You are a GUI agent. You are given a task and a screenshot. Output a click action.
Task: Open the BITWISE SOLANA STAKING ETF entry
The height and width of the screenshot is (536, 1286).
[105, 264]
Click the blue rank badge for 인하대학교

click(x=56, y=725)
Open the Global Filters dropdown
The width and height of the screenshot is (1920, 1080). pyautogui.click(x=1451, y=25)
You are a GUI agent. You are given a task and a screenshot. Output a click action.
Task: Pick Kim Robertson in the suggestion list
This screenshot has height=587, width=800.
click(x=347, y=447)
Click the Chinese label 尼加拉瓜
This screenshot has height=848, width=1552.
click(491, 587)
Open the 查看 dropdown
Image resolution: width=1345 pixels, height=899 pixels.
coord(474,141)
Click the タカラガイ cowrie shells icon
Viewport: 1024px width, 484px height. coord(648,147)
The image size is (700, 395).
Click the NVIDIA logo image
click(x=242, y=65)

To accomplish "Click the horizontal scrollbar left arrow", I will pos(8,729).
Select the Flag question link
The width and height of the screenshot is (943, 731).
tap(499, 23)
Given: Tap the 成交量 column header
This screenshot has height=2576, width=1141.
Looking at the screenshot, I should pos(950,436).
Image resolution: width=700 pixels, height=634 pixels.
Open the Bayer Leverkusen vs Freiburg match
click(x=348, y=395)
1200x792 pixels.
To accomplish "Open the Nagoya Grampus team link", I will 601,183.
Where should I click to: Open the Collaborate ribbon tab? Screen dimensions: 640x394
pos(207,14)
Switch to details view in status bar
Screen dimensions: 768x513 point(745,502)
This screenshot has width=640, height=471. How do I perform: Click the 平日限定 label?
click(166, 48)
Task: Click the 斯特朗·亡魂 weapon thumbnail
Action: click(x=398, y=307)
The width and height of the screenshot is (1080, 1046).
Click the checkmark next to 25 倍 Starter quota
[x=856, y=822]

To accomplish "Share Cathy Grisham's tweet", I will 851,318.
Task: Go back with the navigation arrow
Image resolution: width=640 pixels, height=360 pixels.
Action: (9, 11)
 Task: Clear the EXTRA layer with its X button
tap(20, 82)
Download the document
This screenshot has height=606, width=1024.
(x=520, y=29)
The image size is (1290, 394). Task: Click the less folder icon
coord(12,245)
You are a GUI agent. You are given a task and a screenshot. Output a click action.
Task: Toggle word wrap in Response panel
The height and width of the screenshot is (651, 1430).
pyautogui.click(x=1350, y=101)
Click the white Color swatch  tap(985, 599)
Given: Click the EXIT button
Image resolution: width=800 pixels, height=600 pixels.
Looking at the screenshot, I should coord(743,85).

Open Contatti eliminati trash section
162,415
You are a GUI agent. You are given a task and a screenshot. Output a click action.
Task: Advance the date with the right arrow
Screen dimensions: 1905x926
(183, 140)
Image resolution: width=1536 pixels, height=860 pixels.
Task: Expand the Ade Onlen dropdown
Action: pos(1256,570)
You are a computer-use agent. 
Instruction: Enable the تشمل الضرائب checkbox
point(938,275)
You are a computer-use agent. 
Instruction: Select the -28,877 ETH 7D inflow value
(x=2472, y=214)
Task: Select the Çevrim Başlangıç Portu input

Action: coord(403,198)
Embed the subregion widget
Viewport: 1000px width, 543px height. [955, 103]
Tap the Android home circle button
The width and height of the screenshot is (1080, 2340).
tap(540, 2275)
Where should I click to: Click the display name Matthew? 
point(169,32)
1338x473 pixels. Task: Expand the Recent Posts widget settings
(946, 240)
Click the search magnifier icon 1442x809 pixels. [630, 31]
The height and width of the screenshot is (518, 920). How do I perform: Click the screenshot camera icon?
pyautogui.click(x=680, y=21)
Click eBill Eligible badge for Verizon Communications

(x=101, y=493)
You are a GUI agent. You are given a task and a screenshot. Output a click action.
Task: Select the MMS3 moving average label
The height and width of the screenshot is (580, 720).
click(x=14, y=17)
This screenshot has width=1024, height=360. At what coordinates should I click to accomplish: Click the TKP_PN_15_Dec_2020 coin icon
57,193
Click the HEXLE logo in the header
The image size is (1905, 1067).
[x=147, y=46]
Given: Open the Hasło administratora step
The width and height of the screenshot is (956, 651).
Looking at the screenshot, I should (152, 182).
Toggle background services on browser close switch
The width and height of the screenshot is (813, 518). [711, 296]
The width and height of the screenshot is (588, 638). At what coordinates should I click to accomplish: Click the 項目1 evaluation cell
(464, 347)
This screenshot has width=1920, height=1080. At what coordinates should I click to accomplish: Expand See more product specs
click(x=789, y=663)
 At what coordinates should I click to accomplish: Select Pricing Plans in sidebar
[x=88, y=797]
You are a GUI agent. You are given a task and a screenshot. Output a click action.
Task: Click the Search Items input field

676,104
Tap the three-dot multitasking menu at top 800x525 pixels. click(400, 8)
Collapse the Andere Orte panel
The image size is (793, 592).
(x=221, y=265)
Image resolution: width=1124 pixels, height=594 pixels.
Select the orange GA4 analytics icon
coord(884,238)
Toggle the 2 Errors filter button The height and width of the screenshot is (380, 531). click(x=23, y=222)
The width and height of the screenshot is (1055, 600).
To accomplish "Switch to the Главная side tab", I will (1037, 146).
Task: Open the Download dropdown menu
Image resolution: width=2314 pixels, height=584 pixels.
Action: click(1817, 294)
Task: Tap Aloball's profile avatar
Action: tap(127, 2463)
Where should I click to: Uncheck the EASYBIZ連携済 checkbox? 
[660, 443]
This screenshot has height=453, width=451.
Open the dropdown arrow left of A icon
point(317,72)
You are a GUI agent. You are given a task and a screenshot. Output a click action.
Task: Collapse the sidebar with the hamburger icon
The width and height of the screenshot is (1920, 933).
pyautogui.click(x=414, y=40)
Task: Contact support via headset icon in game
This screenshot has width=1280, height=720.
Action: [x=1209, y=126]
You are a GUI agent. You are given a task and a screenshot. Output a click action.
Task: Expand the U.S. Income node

━━━━━━

• [To do]: Please write out every line of the data exactly.

• [Written solution]:
You are a GUI agent. You are given a task and a screenshot. Output a click action.
Task: Open the BITWISE SOLANA STAKING ETF entry
The height and width of the screenshot is (536, 1286).
[105, 264]
Click the blue rank badge for 인하대학교

click(x=56, y=725)
Open the Global Filters dropdown
The width and height of the screenshot is (1920, 1080). pyautogui.click(x=1451, y=25)
You are a GUI agent. You are given a task and a screenshot. Output a click action.
Task: Pick Kim Robertson in the suggestion list
This screenshot has height=587, width=800.
click(x=347, y=447)
Click the Chinese label 尼加拉瓜
This screenshot has height=848, width=1552.
click(491, 587)
Open the 查看 dropdown
Image resolution: width=1345 pixels, height=899 pixels.
coord(474,141)
Click the タカラガイ cowrie shells icon
Viewport: 1024px width, 484px height. coord(648,147)
The image size is (700, 395).
Click the NVIDIA logo image
click(x=242, y=65)

To accomplish "Click the horizontal scrollbar left arrow", I will pos(8,729).
Select the Flag question link
The width and height of the screenshot is (943, 731).
tap(499, 23)
Given: Tap the 成交量 column header
This screenshot has height=2576, width=1141.
Looking at the screenshot, I should pos(950,436).
Image resolution: width=700 pixels, height=634 pixels.
Open the Bayer Leverkusen vs Freiburg match
click(x=348, y=395)
1200x792 pixels.
To accomplish "Open the Nagoya Grampus team link", I will 601,183.
Where should I click to: Open the Collaborate ribbon tab? Screen dimensions: 640x394
pos(207,14)
Switch to details view in status bar
Screen dimensions: 768x513 point(745,502)
This screenshot has width=640, height=471. How do I perform: Click the 平日限定 label?
click(166, 48)
Task: Click the 斯特朗·亡魂 weapon thumbnail
Action: click(x=398, y=307)
The width and height of the screenshot is (1080, 1046).
Click the checkmark next to 25 倍 Starter quota
[x=856, y=822]

To accomplish "Share Cathy Grisham's tweet", I will 851,318.
Task: Go back with the navigation arrow
Image resolution: width=640 pixels, height=360 pixels.
Action: (9, 11)
 Task: Clear the EXTRA layer with its X button
tap(20, 82)
Download the document
This screenshot has height=606, width=1024.
(x=520, y=29)
The image size is (1290, 394). Task: Click the less folder icon
coord(12,245)
You are a GUI agent. You are given a task and a screenshot. Output a click action.
Task: Toggle word wrap in Response panel
The height and width of the screenshot is (651, 1430).
pyautogui.click(x=1350, y=101)
Click the white Color swatch  tap(985, 599)
Given: Click the EXIT button
Image resolution: width=800 pixels, height=600 pixels.
Looking at the screenshot, I should coord(743,85).

Open Contatti eliminati trash section
162,415
You are a GUI agent. You are given a task and a screenshot. Output a click action.
Task: Advance the date with the right arrow
Screen dimensions: 1905x926
(183, 140)
Image resolution: width=1536 pixels, height=860 pixels.
Task: Expand the Ade Onlen dropdown
Action: pos(1256,570)
You are a computer-use agent. 
Instruction: Enable the تشمل الضرائب checkbox
point(938,275)
You are a computer-use agent. 
Instruction: Select the -28,877 ETH 7D inflow value
(x=2472, y=214)
Task: Select the Çevrim Başlangıç Portu input

Action: coord(403,198)
Embed the subregion widget
Viewport: 1000px width, 543px height. [955, 103]
Tap the Android home circle button
The width and height of the screenshot is (1080, 2340).
tap(540, 2275)
Where should I click to: Click the display name Matthew? 
point(169,32)
1338x473 pixels. Task: Expand the Recent Posts widget settings
(946, 240)
Click the search magnifier icon 1442x809 pixels. [630, 31]
The height and width of the screenshot is (518, 920). How do I perform: Click the screenshot camera icon?
pyautogui.click(x=680, y=21)
Click eBill Eligible badge for Verizon Communications

(x=101, y=493)
You are a GUI agent. You are given a task and a screenshot. Output a click action.
Task: Select the MMS3 moving average label
The height and width of the screenshot is (580, 720).
click(x=14, y=17)
This screenshot has width=1024, height=360. At what coordinates should I click to accomplish: Click the TKP_PN_15_Dec_2020 coin icon
57,193
Click the HEXLE logo in the header
The image size is (1905, 1067).
[x=147, y=46]
Given: Open the Hasło administratora step
The width and height of the screenshot is (956, 651).
Looking at the screenshot, I should (152, 182).
Toggle background services on browser close switch
The width and height of the screenshot is (813, 518). [711, 296]
The width and height of the screenshot is (588, 638). At what coordinates should I click to accomplish: Click the 項目1 evaluation cell
(464, 347)
This screenshot has width=1920, height=1080. At what coordinates should I click to accomplish: Expand See more product specs
click(x=789, y=663)
 At what coordinates should I click to accomplish: Select Pricing Plans in sidebar
[x=88, y=797]
You are a GUI agent. You are given a task and a screenshot. Output a click action.
Task: Click the Search Items input field

676,104
Tap the three-dot multitasking menu at top 800x525 pixels. click(400, 8)
Collapse the Andere Orte panel
The image size is (793, 592).
(x=221, y=265)
Image resolution: width=1124 pixels, height=594 pixels.
Select the orange GA4 analytics icon
coord(884,238)
Toggle the 2 Errors filter button The height and width of the screenshot is (380, 531). click(x=23, y=222)
The width and height of the screenshot is (1055, 600).
To accomplish "Switch to the Главная side tab", I will (1037, 146).
Task: Open the Download dropdown menu
Image resolution: width=2314 pixels, height=584 pixels.
Action: click(1817, 294)
Task: Tap Aloball's profile avatar
Action: tap(127, 2463)
Where should I click to: Uncheck the EASYBIZ連携済 checkbox? 
[660, 443]
This screenshot has height=453, width=451.
Open the dropdown arrow left of A icon
point(317,72)
You are a GUI agent. You are given a task and a screenshot. Output a click action.
Task: Collapse the sidebar with the hamburger icon
The width and height of the screenshot is (1920, 933).
pyautogui.click(x=414, y=40)
Task: Contact support via headset icon in game
This screenshot has width=1280, height=720.
Action: [x=1209, y=126]
You are a GUI agent. You are given a task and a screenshot. Output a click action.
Task: Expand the U.S. Income node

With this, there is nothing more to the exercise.